Zeus stood motionless at the sight of his father, his undead father – a shell of his former self. Juhi had his hands out, beckoning his son to stay where he was. Zeus had spent his entire life with his father, stuck in the same world as him, and yet not even death could keep him away.
Juhi appeared scared, betrayed by a softness in his stance. "What… happened to you?" he asked, barely recognising his only son, nor his armour, under the alterations. Juhi cranked his head to see Fleck and regretted it in an instant. Such a small creature, so healthy and full of life within their home at the bottom of the Forest, now resembling a corpse. "What have you done?"
"You're not supposed to be here," Zeus snapped, gesturing the weapon at him. "It's fitting, really. You can't even die right."
"Listen to me, my son. I understand how you feel, but this isn't the answer." He couldn't stop himself from taking glances back at Fleck. Each look shot pangs of guilt into his empty shell. The human whom he dragged into this mess, whom was on the brink of death, was in their sorry state because of him. He had done so much wrong. Now was his chance to do something right. "I can feel this world dying; its people – your people – are fleeing for their lives. Their suffering is unimaginable, but it's not too late. Nobody has died yet, we can solve the Obelisk's secret and save everyone here. Everyone, including you and Fleck and all those people here."
Everyone else by now had dropped their arms and their grudges and reconnected burned bridges upon seeing the dead return. The Emperor of the Outerworld remained as defiant as ever in the face of his dead parent. "Now you want my help to discover the Obelisk's secret?" Zeus inquired, annoyed. "The same secret you spent your entire life hiding from me?"
"Yes, because I feared what would become of it!" Juhi made clear that statement was aimed at Zeus, or rather, what he had become. "Now I realise it was wrong of me to keep that secret from you, and I'm sorry.
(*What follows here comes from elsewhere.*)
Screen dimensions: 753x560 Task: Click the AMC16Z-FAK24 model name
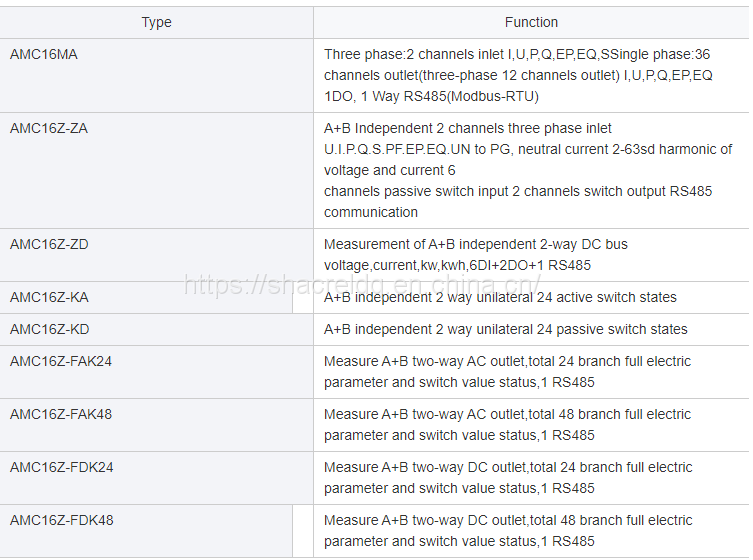[x=61, y=361]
I should've told you everything. We should've worked together, you and I. Now look at what it's brought us. Look at yourself." He stepped closer. "This thing that's taken control of your soul, it's destroying you! I don't even recognise you anymore."
Zeus replied with a scoff. "You don't recognise me? That's rich coming from you, Dad. Do you know why you're a walking, talking pile of dust now?" He pointed to the child. "It's because of that human's ancestors. They forced us to flee here, forced us to live here, forced you to die here. Look at us. Look at what we've become. We exist because they made us this way!"
"The humans didn't do this to us, Zeus. We did this to ourselves." Juhi took one last look at Fleck before he couldn't bear it anymore. He covered his eyes. "I was wrong. Wrong about Fleck, about their Determination, about everything! I wanted a miracle. I was desperate when I spoke their name. Fleck is an innocent victim in all this – they came here purely on their own volition, because they just wanted to help everyone."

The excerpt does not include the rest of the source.